I've just been playing single player recently - I'd love to try multiplayer! I'd totally be in on it if people were able to start one (I cant unfortunately ;.


----------



## Attaman (Oct 7, 2010)

Apparently there's sites that sell out servers in MC Multiplayer, what I'm participating in right now for another board.  Can ring back the purchaser a good bit a month, so it really works best with:
1)  Someone who has disposable income (So, basically, find a commission-whore and have them tack another $50 for their character blockified in MC, I'm sure it's higher quality than other $50 works they'd purchase).

2)  Someone who doesn't mind putting down a bit of money each month for their own and others' enjoyment (So we can skip this).

3)  Someone trustworthy enough to accept donations and put them toward the server (see above).

4)  Joint-operation.

That, or just wait for more Multiplayer updates.  There is going to be a big one this Halloween, after all.


----------



## Rhyrs (Oct 7, 2010)

If you're talking about a Survival MP server, they're not that hard to set up, so there's probably not a single FA server, unless it was advertised on the mainsite or something. I don't really know too much about Classic servers.


----------



## Shade Okami (Oct 7, 2010)

I started a server today and I can let everyone use it as a test.
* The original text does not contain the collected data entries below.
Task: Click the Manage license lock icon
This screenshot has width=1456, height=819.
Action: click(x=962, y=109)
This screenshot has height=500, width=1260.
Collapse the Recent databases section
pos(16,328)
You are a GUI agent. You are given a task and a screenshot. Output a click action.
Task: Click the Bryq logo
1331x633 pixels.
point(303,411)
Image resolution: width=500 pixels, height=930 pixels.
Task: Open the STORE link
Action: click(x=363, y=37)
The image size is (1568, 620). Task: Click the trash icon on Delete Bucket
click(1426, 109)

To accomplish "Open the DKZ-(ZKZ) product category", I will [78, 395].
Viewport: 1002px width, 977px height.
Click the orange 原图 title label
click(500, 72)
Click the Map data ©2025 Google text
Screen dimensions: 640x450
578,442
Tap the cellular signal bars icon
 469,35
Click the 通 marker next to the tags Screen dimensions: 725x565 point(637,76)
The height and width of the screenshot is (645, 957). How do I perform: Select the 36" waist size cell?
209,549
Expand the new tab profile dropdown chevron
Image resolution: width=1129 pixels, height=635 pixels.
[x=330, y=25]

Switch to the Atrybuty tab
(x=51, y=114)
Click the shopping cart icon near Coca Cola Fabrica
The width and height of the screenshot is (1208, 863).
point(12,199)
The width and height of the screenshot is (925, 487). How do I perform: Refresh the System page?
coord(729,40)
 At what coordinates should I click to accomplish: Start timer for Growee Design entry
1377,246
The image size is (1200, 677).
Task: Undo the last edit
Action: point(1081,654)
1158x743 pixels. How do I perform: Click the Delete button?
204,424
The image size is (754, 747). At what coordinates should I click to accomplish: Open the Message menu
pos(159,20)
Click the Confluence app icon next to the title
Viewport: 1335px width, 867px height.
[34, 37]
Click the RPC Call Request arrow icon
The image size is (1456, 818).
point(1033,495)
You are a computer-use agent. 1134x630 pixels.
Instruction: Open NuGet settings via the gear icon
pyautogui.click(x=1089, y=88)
If it's not good enough, you guys can find a new server to use.


----------



## ElizabethAlexandraMary (Oct 7, 2010)

Attaman said:


> Apparently there's sites that sell out servers in MC Multiplayer, what I'm participating in right now for another board.  Can ring back the purchaser a good bit a month, so it really works best with:
> 1)  Someone who has disposable income (So, basically, find a commission-whore and have them tack another $50 for their character blockified in MC, I'm sure it's higher quality than other $50 works they'd purchase).
> 
> 2)  Someone who doesn't mind putting down a bit of money each month for their own and others' enjoyment (So we can skip this).
> ...


 I'm sure SOMEONE here has to be running servers, if only on old cheap PCs being open 24/7.


----------



## Kajet (Oct 7, 2010)

Just as long as no one is a jerk and decides to play with TNT in someone else's work or something similar I don't see a problem...


----------



## Shade Okami (Oct 8, 2010)

You don't need to pay for a Minecraft server. You download the server info from the Minecraft site, run it and give people your IP address. It's free.


----------



## Attaman (Oct 8, 2010)

Kajet said:


> Just as long as no one is a jerk and decides to play with TNT in someone else's work or something similar I don't see a problem...


 Good luck with TNT, only mods or dedicated people can get it (well, on Snow maps:  It's still difficult, but much easier, to get TNT on non-snowy maps).  You can only get TNT through dungeon finds, moderators / admins spawning it, or hunting down creepers with flint & steel.  But flint & steel risks burning the dropped Gunpowder, and Creepers seemingly do not reset their countdown if you approach the detonation radius and then leave it.



Shade Okami said:


> You don't need to pay for a Minecraft server. You download the server info from the Minecraft site, run it and give people your IP address. It's free.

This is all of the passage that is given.